- **Work request**:
The expected output is an exact copy of the lines from the one containing "You are a computer-use agent." to the final line below, minus any pictures.

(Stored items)

──────────

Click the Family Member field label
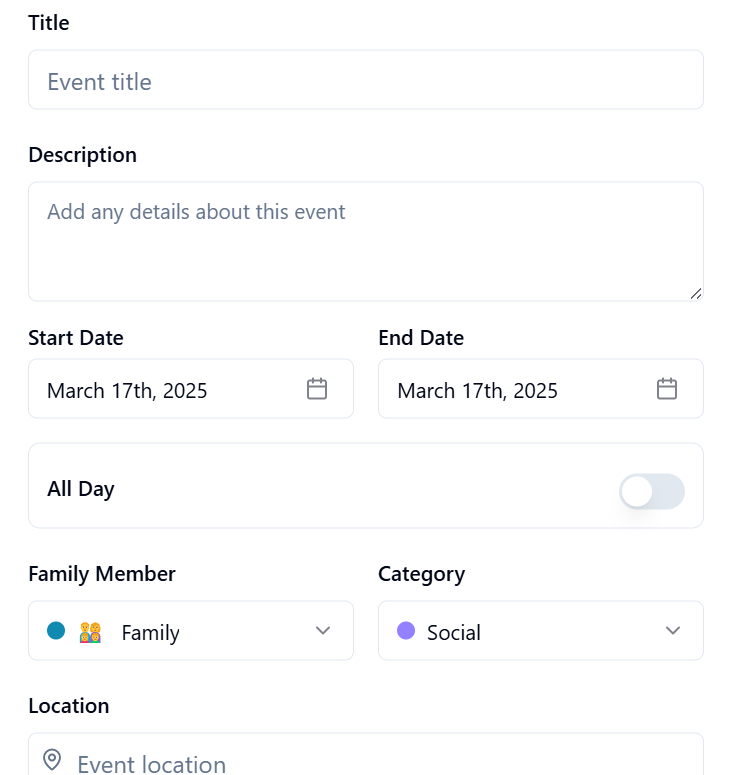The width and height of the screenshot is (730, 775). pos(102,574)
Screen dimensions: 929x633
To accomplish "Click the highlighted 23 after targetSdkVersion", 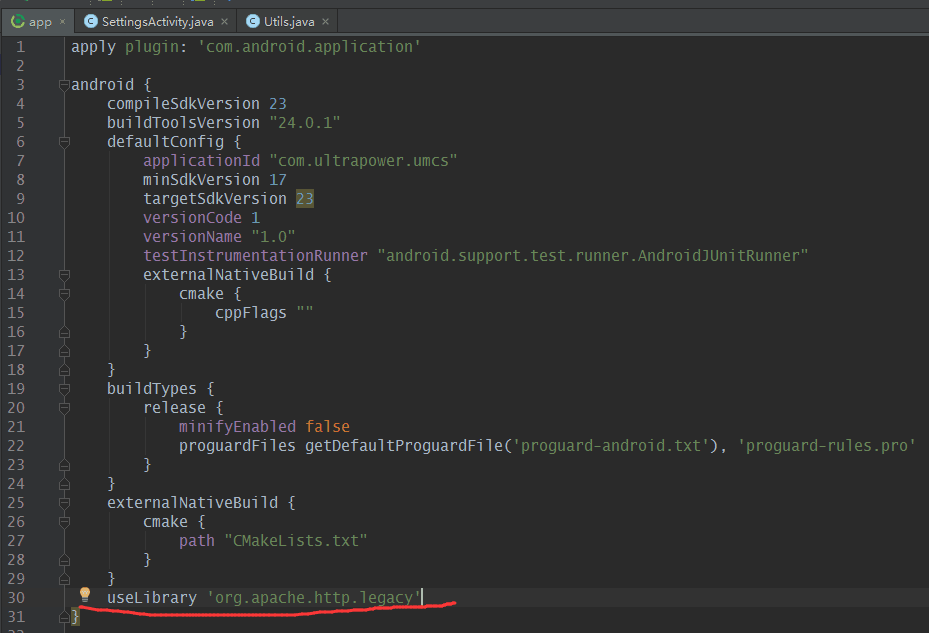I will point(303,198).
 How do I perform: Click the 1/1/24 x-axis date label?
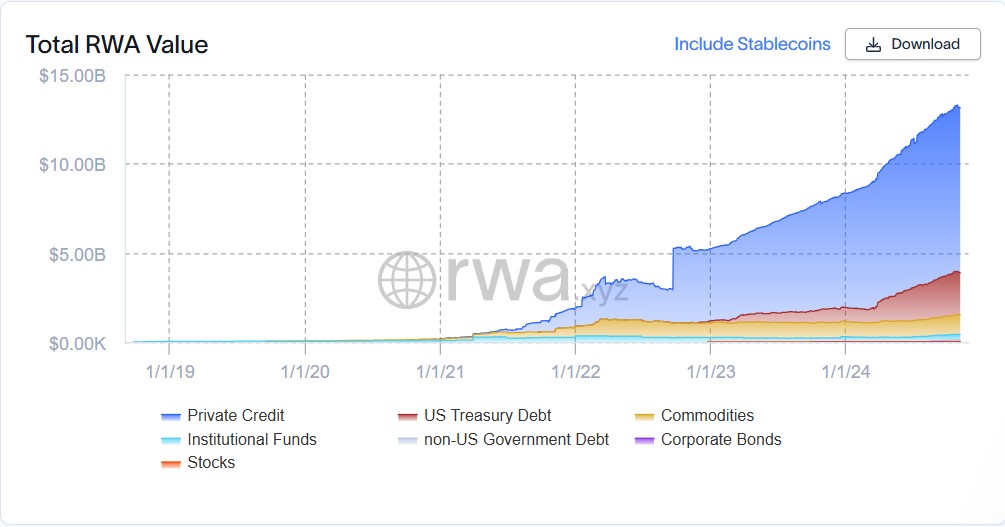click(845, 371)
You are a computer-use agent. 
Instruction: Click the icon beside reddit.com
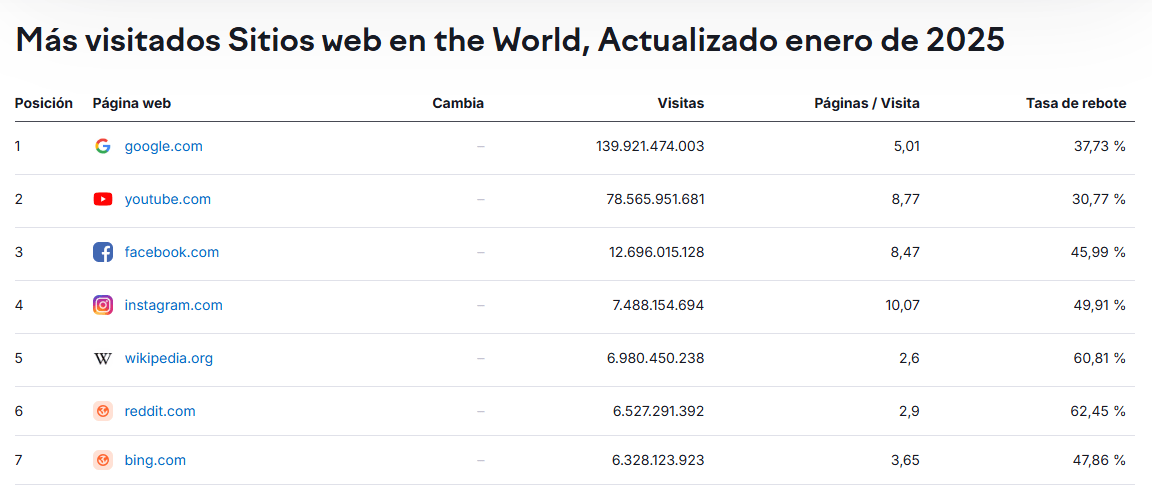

──────────

- **Solution for this problem**:
You are a computer-use agent. 
Instruction: Click the icon beside reddit.com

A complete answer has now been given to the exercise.